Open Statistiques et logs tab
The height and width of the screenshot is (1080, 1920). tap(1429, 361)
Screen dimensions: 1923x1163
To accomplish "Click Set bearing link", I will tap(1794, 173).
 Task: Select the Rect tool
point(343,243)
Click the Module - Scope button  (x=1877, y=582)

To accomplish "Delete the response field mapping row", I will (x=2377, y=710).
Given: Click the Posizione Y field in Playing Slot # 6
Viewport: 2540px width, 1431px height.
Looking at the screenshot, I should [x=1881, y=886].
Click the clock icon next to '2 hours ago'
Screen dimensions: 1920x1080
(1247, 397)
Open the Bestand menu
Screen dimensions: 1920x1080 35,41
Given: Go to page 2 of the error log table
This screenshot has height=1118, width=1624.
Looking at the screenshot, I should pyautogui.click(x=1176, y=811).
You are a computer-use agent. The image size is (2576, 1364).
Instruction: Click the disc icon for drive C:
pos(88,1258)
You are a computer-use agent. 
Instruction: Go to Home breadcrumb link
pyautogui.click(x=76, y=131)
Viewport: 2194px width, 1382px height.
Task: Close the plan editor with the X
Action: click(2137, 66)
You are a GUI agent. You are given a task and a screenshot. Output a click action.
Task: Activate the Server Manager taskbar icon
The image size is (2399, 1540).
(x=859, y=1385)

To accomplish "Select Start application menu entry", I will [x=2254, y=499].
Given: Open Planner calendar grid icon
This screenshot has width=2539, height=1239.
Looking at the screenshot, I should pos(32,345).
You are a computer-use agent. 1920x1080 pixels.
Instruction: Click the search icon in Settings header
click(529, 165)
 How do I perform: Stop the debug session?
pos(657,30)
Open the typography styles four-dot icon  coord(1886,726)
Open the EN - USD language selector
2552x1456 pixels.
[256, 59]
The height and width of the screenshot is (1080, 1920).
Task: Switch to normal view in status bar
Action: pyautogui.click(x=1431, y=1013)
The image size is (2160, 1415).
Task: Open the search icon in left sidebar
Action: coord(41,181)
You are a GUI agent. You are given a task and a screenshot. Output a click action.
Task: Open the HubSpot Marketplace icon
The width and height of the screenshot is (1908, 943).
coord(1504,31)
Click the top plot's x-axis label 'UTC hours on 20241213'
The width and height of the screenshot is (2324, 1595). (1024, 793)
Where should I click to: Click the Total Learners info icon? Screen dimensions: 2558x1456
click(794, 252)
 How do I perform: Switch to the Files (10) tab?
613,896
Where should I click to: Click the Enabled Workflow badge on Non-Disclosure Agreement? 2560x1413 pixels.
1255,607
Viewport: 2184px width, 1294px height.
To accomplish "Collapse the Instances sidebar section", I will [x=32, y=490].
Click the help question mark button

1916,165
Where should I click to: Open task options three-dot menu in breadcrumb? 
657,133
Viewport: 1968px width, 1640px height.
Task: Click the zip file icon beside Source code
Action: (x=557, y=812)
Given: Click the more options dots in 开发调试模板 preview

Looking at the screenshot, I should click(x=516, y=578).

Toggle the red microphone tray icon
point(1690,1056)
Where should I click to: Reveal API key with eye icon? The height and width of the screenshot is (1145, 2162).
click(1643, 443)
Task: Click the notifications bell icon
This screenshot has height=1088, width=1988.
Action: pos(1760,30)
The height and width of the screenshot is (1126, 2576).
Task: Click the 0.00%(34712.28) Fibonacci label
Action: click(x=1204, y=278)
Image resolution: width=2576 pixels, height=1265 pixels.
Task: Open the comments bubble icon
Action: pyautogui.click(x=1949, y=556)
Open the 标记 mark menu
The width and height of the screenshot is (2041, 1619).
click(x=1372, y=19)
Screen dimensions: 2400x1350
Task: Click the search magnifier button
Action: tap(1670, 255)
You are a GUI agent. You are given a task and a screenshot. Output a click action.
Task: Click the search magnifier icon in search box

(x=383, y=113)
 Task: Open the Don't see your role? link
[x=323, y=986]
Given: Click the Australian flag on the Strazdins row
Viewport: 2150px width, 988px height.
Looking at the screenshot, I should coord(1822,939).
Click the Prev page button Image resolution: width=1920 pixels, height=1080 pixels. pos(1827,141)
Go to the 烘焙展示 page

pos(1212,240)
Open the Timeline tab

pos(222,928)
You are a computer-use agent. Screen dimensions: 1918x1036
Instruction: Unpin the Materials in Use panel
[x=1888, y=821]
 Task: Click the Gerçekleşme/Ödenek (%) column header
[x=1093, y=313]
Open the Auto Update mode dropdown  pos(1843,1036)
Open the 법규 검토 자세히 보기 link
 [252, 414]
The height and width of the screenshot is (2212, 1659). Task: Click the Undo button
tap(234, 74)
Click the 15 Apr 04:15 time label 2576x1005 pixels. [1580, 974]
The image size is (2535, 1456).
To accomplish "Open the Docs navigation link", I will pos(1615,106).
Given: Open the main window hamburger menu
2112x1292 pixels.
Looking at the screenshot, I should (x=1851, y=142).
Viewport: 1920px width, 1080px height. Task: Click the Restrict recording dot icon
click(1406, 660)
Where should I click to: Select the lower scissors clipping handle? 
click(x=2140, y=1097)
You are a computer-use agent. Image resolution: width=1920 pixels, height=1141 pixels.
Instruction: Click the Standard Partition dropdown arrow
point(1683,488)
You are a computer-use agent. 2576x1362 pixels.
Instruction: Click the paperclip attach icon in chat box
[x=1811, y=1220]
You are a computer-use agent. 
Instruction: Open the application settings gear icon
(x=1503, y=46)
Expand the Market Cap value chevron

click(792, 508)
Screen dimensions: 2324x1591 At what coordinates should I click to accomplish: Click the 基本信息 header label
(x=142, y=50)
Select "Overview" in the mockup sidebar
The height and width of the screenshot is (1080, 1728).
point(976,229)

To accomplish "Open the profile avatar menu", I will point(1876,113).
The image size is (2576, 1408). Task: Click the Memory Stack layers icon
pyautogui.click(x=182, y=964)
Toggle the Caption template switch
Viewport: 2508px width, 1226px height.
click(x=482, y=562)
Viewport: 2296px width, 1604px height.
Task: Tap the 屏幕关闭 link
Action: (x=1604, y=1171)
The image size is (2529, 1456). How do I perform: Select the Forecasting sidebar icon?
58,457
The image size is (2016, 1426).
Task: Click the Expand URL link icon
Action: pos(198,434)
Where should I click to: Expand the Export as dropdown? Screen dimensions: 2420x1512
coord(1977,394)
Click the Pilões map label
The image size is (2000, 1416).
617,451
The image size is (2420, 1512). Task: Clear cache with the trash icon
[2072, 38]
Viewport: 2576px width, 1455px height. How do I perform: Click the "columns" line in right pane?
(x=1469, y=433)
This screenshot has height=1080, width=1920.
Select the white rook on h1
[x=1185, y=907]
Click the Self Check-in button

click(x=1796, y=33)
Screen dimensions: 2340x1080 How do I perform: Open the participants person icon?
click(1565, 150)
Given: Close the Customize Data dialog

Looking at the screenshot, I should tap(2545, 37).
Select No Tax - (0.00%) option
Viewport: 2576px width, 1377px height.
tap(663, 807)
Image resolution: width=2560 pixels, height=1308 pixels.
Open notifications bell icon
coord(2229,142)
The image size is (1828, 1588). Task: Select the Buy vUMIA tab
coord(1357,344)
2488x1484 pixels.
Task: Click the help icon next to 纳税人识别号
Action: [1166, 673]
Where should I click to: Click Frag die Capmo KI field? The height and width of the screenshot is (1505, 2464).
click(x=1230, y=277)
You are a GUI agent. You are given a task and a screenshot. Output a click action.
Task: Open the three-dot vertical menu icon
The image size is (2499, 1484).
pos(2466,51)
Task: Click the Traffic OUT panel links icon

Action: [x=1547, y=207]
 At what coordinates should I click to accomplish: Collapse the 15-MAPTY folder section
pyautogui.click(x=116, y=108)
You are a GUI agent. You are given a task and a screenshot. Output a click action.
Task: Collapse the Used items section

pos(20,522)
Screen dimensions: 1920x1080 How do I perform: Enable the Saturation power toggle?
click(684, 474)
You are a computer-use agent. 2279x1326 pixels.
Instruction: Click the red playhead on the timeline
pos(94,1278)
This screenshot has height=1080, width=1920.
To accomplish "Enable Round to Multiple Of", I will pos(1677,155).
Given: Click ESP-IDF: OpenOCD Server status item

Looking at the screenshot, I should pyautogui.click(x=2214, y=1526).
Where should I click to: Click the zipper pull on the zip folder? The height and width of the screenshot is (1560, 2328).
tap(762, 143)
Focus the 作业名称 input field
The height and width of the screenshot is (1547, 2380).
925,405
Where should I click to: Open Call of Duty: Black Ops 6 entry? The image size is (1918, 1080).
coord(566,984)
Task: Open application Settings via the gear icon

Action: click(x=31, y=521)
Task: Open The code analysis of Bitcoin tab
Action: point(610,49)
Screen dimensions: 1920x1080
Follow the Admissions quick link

§ **Work task**: Note how many lines of the entries contain the string "computer", then give that number by itself.

§ **Answer for the task**: 8